Luckily I never had the opportunity to try any of the (probably incredibly lame) schemes I had come up with for getting out of serving, because after we'd all been sitting there for a few hours the judge himself came in and told us that in the last fifteen minutes they had suddenly dismissed the charges and hence, there was no longer a trial to select a jury for, and suddenly we were free. I joined the milling throngs to pick up my verification of service, just in case I get called again before twelve months are up (this county only requires service once a year), hiked back to my car, got in, pulled out of the parking lot, and hadn't driven more than a block when the odd thunking noises coming from the right front side of the car had me pulling into the nearest place I could find to stop.
There is a lot of construction going on across the street from the courthouse, and I have a feeling that I probably managed to pick up some sort of stray metal bit from there. Whatever it was had done a good job because the right front tire was completely flat. Ugh.
A very nice man stopped while I was crouched on the ground jacking up the car and came over to help, so between the two of us we got the dead tire off and the spare on. Then he pointed me to the nearest tire store and my car and I limped off to find it. Should I mention at this point that the spare was flat too? Yes indeedy it was all kinds of fun!
I knew this was all because my car was jealous of Richard's, since it was just last week it and I were at another tire store getting a new wheel. Ha ha, my car said proudly since it has now one-upped Richard's car, earning a pair of new tires instead of the single one Richard's car got. Ha ha, said my brain as I winced at the cost of those brand new tires, tired from sitting and twiddling my thumbs in a very green jury room and weak from hunger because by then it was way past time for lunch.
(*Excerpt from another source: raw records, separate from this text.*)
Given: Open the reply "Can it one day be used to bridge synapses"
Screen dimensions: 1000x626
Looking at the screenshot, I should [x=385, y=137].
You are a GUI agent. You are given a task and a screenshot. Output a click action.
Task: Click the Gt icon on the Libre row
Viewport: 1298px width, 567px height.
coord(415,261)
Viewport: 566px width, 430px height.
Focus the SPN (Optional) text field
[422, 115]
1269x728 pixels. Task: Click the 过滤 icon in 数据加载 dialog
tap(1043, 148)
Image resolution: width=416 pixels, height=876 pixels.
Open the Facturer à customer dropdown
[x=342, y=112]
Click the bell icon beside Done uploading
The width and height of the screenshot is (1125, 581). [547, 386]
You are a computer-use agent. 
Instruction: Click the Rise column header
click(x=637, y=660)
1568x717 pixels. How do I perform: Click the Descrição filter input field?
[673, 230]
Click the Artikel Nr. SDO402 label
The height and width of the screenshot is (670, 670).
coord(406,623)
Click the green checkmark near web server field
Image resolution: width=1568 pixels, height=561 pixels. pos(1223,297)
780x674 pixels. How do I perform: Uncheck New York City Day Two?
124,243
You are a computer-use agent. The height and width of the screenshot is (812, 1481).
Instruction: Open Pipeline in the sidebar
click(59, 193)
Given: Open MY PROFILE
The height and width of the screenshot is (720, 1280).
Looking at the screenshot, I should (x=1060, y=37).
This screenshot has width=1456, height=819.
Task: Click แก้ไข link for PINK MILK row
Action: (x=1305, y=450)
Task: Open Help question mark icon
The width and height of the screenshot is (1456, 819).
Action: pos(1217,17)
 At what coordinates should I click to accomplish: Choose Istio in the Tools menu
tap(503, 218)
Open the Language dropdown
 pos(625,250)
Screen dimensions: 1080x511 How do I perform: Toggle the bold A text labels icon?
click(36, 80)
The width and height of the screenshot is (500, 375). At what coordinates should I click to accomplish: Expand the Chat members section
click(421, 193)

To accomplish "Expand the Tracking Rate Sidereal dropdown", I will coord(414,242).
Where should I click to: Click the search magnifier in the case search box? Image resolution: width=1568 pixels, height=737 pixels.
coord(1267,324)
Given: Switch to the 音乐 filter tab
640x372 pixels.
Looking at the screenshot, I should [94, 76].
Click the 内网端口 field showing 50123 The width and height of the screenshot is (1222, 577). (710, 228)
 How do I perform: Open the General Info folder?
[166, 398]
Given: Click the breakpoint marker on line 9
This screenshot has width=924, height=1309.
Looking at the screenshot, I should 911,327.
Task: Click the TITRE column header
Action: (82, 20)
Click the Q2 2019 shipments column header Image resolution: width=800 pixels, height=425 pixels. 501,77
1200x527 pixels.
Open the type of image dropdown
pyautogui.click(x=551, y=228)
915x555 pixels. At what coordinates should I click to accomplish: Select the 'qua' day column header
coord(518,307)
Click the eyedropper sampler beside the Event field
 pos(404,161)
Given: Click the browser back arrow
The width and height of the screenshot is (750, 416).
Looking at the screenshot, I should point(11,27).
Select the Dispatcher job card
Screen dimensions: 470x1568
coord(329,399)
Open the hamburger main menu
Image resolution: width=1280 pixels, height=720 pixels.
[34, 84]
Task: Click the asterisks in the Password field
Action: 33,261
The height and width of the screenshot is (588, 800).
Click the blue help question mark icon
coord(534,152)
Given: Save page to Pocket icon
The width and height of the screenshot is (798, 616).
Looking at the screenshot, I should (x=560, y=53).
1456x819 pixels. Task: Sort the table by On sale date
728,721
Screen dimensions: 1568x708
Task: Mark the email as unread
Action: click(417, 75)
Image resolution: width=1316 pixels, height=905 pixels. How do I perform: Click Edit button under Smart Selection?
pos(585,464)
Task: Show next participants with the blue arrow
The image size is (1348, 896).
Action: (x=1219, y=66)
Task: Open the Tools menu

After all of the fun and excitement of the morning I decided that the rest of the day was a complete and total loss and just went home. This decision was spurred on by the fact that even if I had made it into the office after all the aforementioned fun and excitement, I'd have only been there a few hours, and somehow it didn't seem worth the commute. So instead of doing more research on the embodied energy of ceiling tiles, I lay in bed and poked at the cats and read books until Richard came home. While he made dinner (the most marvelous cheeseburgers, swimming in onions and garlic, followed by pumpkin spice cake and cinnamon gingerbread ice cream which I am only mentioning here because it is so good!) I decided that I might as well do *something* productive (besides spend money on car wheels) so I went outside and managed to clear the weeds out of a huge chunk of the backyard path (persistent little suckers, weeds are).